Lewis & Clark Pavilion and Atchison Historical Marker

About

On July 4, 1804, Lewis and Clark, exploring the new Louisiana Purchase, camped near this site. Fifty years later the town was founded by Pro-slavery men and named for Sen. D. R. Atchison. The Squatter Sovereign, Atchison’s first newspaper, was an early advocate of violence against abolition. It was here that Pardee Butler, a Free- State preacher, was set adrift on a river raft and on his return was tarred and feathered. It was also here that Abraham Lincoln in 1859 “auditioned” his famous Cooper Union address ~ unmentioned by local newspapers. During the heyday of river steamboating in the 1850’s Atchison became an outfitting depot for emigrant and freighting trains to Utah and the Pacific Coast, a supply base for the Pike’s Peak gold rush, and in the early 1850’s a starting point for the Pony Express and the Overland Stage lines.
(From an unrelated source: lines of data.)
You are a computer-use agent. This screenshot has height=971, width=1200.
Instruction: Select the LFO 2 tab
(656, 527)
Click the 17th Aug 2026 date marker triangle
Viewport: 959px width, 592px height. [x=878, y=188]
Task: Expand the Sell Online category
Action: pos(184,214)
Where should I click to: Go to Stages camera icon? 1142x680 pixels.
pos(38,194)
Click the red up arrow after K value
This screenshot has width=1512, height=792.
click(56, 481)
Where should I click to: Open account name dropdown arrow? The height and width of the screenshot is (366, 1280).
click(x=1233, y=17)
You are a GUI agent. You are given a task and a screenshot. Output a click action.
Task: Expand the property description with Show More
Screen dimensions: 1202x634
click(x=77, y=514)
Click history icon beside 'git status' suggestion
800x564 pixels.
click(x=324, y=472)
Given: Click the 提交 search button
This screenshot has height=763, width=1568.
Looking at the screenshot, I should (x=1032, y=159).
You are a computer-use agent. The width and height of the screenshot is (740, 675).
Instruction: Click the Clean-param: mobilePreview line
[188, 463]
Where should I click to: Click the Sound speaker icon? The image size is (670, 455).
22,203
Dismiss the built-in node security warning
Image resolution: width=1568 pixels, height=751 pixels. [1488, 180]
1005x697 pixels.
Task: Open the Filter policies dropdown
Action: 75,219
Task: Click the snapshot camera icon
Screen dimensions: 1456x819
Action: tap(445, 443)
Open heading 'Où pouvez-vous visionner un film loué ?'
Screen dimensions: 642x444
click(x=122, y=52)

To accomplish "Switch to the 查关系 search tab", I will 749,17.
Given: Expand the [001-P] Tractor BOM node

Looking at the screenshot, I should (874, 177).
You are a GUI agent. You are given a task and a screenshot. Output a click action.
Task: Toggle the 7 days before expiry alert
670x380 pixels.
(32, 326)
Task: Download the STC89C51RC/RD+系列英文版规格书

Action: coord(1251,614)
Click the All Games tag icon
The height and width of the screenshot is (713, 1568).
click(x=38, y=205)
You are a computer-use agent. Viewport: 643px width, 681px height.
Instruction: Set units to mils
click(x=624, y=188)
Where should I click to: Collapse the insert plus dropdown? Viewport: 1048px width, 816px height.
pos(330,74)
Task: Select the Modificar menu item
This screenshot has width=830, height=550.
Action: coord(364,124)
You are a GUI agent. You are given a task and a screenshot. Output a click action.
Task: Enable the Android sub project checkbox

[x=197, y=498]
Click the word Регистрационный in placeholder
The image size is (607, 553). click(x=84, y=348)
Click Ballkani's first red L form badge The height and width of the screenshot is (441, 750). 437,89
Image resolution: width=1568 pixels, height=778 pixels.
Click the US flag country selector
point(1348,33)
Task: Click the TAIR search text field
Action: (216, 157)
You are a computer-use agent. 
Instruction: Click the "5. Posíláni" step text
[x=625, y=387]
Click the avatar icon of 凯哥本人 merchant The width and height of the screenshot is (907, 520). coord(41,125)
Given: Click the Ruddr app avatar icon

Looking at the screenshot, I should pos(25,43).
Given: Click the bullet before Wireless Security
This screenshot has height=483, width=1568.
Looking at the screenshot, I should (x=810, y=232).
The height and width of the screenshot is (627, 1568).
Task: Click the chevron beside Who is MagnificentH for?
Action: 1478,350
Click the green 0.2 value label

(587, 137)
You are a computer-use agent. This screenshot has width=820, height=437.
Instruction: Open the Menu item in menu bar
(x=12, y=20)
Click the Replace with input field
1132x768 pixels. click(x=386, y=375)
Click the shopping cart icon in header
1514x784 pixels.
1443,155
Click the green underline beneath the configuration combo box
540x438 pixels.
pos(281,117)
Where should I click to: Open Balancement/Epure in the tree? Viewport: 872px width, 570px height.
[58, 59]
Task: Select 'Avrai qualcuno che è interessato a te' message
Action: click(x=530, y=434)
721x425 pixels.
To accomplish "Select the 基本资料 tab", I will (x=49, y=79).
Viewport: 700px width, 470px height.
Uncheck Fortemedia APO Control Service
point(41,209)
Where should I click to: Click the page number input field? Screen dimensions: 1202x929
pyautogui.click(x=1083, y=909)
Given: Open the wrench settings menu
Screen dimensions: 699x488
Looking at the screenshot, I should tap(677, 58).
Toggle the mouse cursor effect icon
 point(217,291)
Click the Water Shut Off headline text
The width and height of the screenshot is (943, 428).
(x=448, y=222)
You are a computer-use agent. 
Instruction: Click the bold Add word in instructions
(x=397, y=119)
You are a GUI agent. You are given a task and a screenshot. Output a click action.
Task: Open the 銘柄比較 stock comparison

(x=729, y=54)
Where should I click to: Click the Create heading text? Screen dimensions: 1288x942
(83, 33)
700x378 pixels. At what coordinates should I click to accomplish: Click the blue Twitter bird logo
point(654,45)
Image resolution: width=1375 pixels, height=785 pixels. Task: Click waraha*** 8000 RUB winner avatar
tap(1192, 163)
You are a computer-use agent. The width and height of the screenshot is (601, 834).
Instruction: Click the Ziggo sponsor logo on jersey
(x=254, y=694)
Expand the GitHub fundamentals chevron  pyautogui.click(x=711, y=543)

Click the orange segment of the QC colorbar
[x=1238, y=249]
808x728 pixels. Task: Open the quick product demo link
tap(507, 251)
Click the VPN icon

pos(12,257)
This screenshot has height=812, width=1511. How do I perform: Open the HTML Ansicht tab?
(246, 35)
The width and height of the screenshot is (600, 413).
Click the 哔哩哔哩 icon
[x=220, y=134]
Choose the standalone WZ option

In this pioneer center of transportation the Santa Fe railway was organized in 1860, modestly named the Atchison & Topeka.

The Lewis & Clark Pavilion in Riverfront Park was constructed in preparation for the Lewis and Clark bicentennial commemoration on July 3-4, 2004. The pavilion, built by the Kansas Lewis & Clark Bicentennial Commission, has interpretive panels with information on the Lewis & Clark expedition, the Missouri River and the Kanza Nation.